But we had a problem. While our ads in the Wall Street Journal could explain our business model and make representations consistent with our FPR, we had to be compliant with the FTC Rules on Misleading Advertising. We had a great average unit volume story, AUV, and we just had to tell it in the right way.

I knew all of this, wrote the ad & added the FTC required disclaimer -sent the ad to our legal counsel. We were "experts" on compliant franchise sales.

It was great! We had a terrific response, and we were in compliance with the law.

My joy was short lived -replaced with nerve racking fear. Our great advertising success was about to become a liability that would kill the franchisor!

A competitor of ours phoned me up. Here is their story. "Joe, saw the ad you were running. Just a word to the wise. We ran the exact same type of ad, pulled information from our FPR, and inserted the standard FTC disclaimer language. The next thing we heard was not from a happy or excited franchise candidate, but from the dour FTC. We had forgotten something. And it was going to kill us.

We didn't put on the ads the number of units and percentage that they represented which reached or exceeded the AUV. And the FTC wanted $11,000 for each ad we ran because of that one infraction. Just a word to the wise."

Now, we never got that call from the FTC. Thank heavens. But, I sure moved quickly to change the ad so that we told franchise candidates not only the AUV, how much they could make, but how many units were hitting that mark, and what percentage of the system they represented.

The joy returned. Our aggressive ads were working.

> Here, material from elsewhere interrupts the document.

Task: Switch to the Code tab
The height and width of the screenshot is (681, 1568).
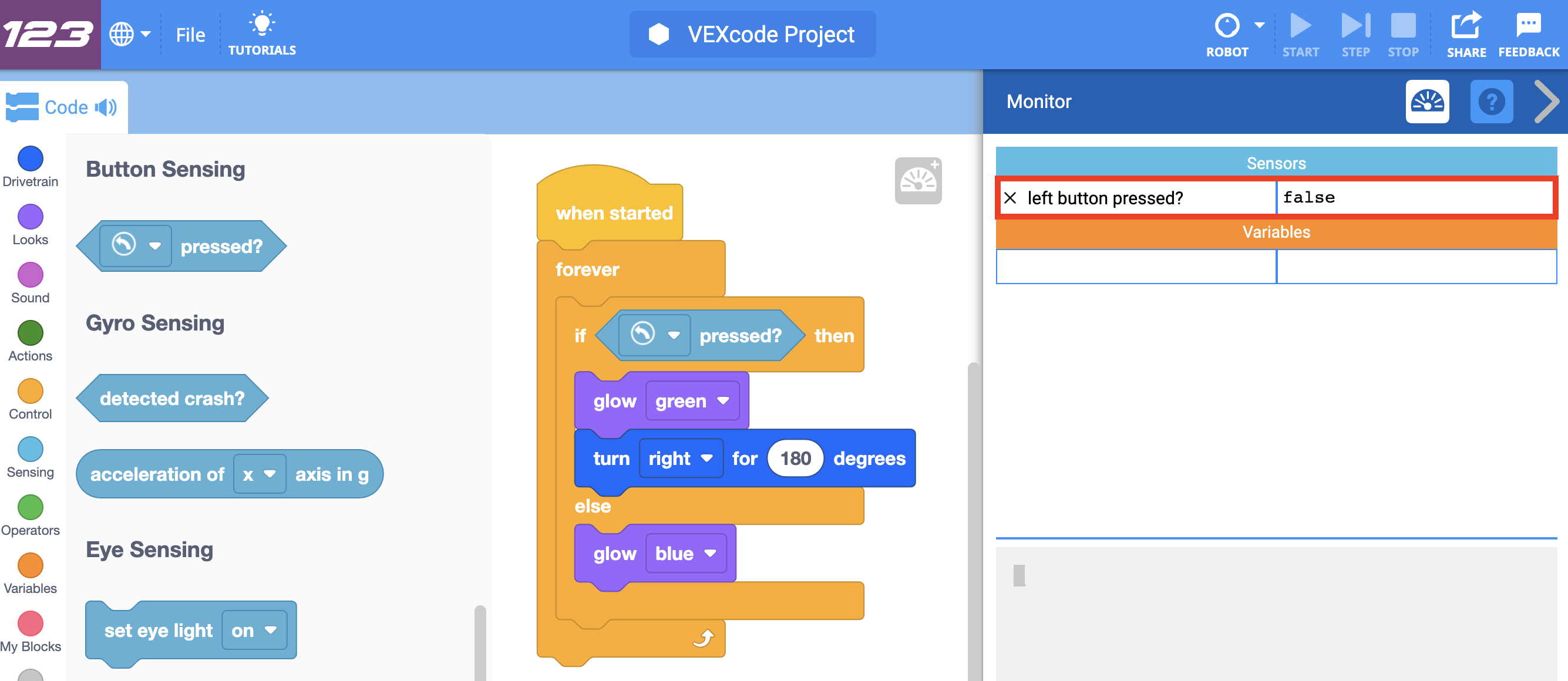Action: click(x=65, y=107)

I still see franchisors advertising and selecting figures from their FPR, but either leaving out the disclaimer language or forgetting to put in the number of units and percentage they represent. I guess that they can afford the FTC fine - but I know we couldn't.

I was thankful that a competitor who was marketing with their Financial Performance Representation - FPR in their advertising as we were, was thoughtful enough to let us know. This way we could avoid the pain of having to pay the FTC fines of well over $100,000, at $11,000 per infraction, and have our reputation needlessly damaged.

So if you see a franchisor marketing with non-compliant sales claims in their advertisements do them a favor and give them a heads up so they can make a quick and easy fix. Feel free to send them this article.